VERSTREKTE GEGEVENS:
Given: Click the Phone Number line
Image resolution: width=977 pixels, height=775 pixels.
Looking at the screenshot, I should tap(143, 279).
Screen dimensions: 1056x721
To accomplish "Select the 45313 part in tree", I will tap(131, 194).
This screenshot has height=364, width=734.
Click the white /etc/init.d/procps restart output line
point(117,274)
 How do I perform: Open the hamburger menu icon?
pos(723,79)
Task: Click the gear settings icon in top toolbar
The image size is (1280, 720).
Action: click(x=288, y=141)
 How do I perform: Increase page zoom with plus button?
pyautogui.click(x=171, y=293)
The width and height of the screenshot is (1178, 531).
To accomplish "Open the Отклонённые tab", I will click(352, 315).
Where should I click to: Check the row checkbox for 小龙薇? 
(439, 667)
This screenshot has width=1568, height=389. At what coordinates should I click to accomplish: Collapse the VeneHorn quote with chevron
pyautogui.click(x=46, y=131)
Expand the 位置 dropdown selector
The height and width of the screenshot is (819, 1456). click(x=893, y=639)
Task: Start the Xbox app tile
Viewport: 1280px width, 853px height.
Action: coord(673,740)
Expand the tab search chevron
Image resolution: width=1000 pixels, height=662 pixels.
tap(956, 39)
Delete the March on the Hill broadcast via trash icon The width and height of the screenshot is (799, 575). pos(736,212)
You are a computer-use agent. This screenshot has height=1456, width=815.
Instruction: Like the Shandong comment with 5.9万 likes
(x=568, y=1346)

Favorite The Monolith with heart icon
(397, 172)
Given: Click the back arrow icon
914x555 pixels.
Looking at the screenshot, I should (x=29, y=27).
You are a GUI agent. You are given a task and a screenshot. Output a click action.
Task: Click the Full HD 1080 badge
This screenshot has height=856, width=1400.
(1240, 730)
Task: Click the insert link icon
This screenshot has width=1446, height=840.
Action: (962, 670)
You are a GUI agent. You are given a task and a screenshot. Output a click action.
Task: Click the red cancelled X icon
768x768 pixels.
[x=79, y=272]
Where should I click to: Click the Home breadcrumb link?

DOEL: Neem alle bovenstaande items regel voor regel ongewijzigd over.

ANTWOORD:
Given: Click the Phone Number line
Image resolution: width=977 pixels, height=775 pixels.
Looking at the screenshot, I should tap(143, 279).
Screen dimensions: 1056x721
To accomplish "Select the 45313 part in tree", I will tap(131, 194).
This screenshot has height=364, width=734.
Click the white /etc/init.d/procps restart output line
point(117,274)
 How do I perform: Open the hamburger menu icon?
pos(723,79)
Task: Click the gear settings icon in top toolbar
The image size is (1280, 720).
Action: click(x=288, y=141)
 How do I perform: Increase page zoom with plus button?
pyautogui.click(x=171, y=293)
The width and height of the screenshot is (1178, 531).
To accomplish "Open the Отклонённые tab", I will click(352, 315).
Where should I click to: Check the row checkbox for 小龙薇? 
(439, 667)
This screenshot has width=1568, height=389. At what coordinates should I click to accomplish: Collapse the VeneHorn quote with chevron
pyautogui.click(x=46, y=131)
Expand the 位置 dropdown selector
The height and width of the screenshot is (819, 1456). click(x=893, y=639)
Task: Start the Xbox app tile
Viewport: 1280px width, 853px height.
Action: coord(673,740)
Expand the tab search chevron
Image resolution: width=1000 pixels, height=662 pixels.
tap(956, 39)
Delete the March on the Hill broadcast via trash icon The width and height of the screenshot is (799, 575). pos(736,212)
You are a computer-use agent. This screenshot has height=1456, width=815.
Instruction: Like the Shandong comment with 5.9万 likes
(x=568, y=1346)

Favorite The Monolith with heart icon
(397, 172)
Given: Click the back arrow icon
914x555 pixels.
Looking at the screenshot, I should (x=29, y=27).
You are a GUI agent. You are given a task and a screenshot. Output a click action.
Task: Click the Full HD 1080 badge
This screenshot has height=856, width=1400.
(1240, 730)
Task: Click the insert link icon
This screenshot has width=1446, height=840.
Action: (962, 670)
You are a GUI agent. You are given a task and a screenshot. Output a click action.
Task: Click the red cancelled X icon
768x768 pixels.
[x=79, y=272]
Where should I click to: Click the Home breadcrumb link?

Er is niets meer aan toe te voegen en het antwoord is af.